S4xCTF: Page Me Maybe Flag

This was one of the weirdest flags to ever grace a CTF, in my humble opinion. This was a fun flag to set up because it highlights one of the problems with 2FA systems – namely that cell phone text messages use an insecure radio protocol and may be intercepted. This isn’t a dire vulnerability – 2FA via text message is still a lot more secure than not using 2FA, especially since the requirements to actually receive someone SMS are quite challenging.

Our flag was meant to highlight the weakness of SMS, but without requiring rocket science nor legally sketchy ground in the form of cell phone interception. In this case, we used the much simpler POCSAG protocol on unlicensed spectrum so that we wouldn’t be violating any FCC rules.

 

Page Me Maybe was a triple threat challenge. Players had to set up an SDR listener, and muck with a web application, in order to find the answer. We didn’t want to make things too difficult, so we at least gave them some solid clues as to what frequency to monitor, and where the web application was.

A test page sent by one of the players

Throughout the contest, we had a 2FA transmitter operating. It sent an ‘encrypted’ POCSAG pager message every few minutes.  Players who set up their SDR were able to see the text message 115E21503C16361115780B0B76007600 transmitted to pager ID #17713 throughout the contest. Note that the frequency used is not actually a POCSAG frequency, although our Apollo pagers can receive messages on the frequency we chose.

A little background on how paging systems operate may be in order.  Pagers are very much still in use in certain industries, including industrial and hospital use.
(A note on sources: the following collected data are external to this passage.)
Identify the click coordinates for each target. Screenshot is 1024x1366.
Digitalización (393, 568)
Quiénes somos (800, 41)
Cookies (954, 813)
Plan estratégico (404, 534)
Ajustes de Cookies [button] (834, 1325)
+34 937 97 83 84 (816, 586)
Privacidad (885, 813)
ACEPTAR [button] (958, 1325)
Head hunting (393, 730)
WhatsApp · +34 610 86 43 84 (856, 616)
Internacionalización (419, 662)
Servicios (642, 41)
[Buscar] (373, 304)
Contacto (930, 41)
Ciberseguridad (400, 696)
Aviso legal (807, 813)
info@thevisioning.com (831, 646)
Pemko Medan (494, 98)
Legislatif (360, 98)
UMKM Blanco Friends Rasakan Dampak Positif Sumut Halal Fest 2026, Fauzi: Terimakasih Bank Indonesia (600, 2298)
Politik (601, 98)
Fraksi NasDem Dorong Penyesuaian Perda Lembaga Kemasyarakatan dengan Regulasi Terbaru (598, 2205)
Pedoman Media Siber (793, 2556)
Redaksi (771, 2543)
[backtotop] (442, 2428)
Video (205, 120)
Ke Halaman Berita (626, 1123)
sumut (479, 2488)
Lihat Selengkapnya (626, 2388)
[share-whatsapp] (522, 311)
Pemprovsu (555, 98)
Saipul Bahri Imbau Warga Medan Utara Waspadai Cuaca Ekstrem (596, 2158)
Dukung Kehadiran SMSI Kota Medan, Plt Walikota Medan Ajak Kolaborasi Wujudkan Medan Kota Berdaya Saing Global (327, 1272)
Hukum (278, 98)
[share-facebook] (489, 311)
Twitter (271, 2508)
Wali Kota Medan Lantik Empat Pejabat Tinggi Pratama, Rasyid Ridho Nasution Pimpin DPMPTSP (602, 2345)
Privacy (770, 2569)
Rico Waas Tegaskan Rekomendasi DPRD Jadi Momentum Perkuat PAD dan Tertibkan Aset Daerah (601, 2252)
POCSAG pagers in an area generally share the same frequency. A pager knows that it is supposed to receive a transmission by way of a CAPCODE, which is a header on the message that includes a pager ID. The CAPCODE doesn’t offer any real security, it is just a way of filtering out pages that a user is not interested in. Pagers can have their CAPCODE configured by their end user, and most pagers support multiple CAPCODEs. So, a user can eavesdrop on other people’s pages by simply entering a target CAPCODE. For hospitals, this can be advantageous: a specialized doctor can have several CAPCODEs in their pager, including a personal one for messages that are pages for that specific doctor, as well as a hospital-wide CAPCODE, so that the hospital can quickly page all staff during a mass-casualty event. Of course, the same rules apply to industrial applications.

The CTF POCSAG web application was a very simple interface which allowed a user to manually transmit a test message to the pager of their choice (their choice limited to ‘J1’ and ‘J2’ for two Judge pagers).  A look behind the scenes at the web code also showed that there was a hidden field on the form with a Debug flag (by default set to false). When set to True, this would greatly help players beat the challenge, by showing them the encrypted data as web application output. We added this in case players got stuck setting up their SDR listener.

A player is successfully receiving the 2FA pin message with ‘encrypted’ data

The actual message transmitted to the pager is in hexadecimal notation, so the message itself has to be quite small. The pager protocol doesn’t have a limit on the size of pages, but most pagers can only display 80 characters on their small screens. When encoded as hexadecimal, this limits a message to 40 characters that may be displayed on our Apollo pager.

Since players could transmit their own message to the Judge pagers, they could begin attacking the cryptography. The first thing to spot is that if you send the same message to the J1 and the J2 pagers, they don’t differ very much:

The second thing to spot is that if we send a page to J1, the RF signal sent the page to the pager with ID 18993 decimal, which corresponds to 0x4131, which is ‘J1’ in ASCII. Likewise if the player chose to send their message to J2, the page would transmit with the POCSAG ID of 18994 decimal (‘J2’ in ASCII). Further, when we XOR our plaintext message with the encrypted message to Judge 1, we get ‘J1J1J1J1J1J1J1J1…’ as the output.

This is basic XOR encryption, and the system is set up to use the target pager ID as the encryption key. Armed with this knowledge, players could decrypt the actual 2FA page, which was 17713 (0x4531 decimal, or ‘E1’ for Engineer #1). Once decoded, they would see the page message with the text “Today’s PIN:3131”. They then had the flag.

The code for this flag is available on Reid’s github page: https://github.com/reidmefirst/S4x17CTF/tree/master/PageMeMaybe . Note that it requires an installation of GNU radio, and is set up to use a HackRF as the pager transmitter. Also note that the TX stage of some HackRFs can be a bit finicky – one of our units receives POCSAG pages just fine, but transmitted a very dirty signal that could not be received by our Apollo pagers from more than a few inches away.  We settled on a second HackRF unit that did not have the TX problem, and were able to receive a clean signal from about 100 feet away from our transmitter – good enough for CTF work, and quite good considering the low transmit that a HackRF is limited to.  The code may be useful for people in building a home automation or security project, for example a pager that beeps when someone enters their garage at night…

Special thanks to Digital Bond alum Stephen Hilt for building the first working pocsag_tx module.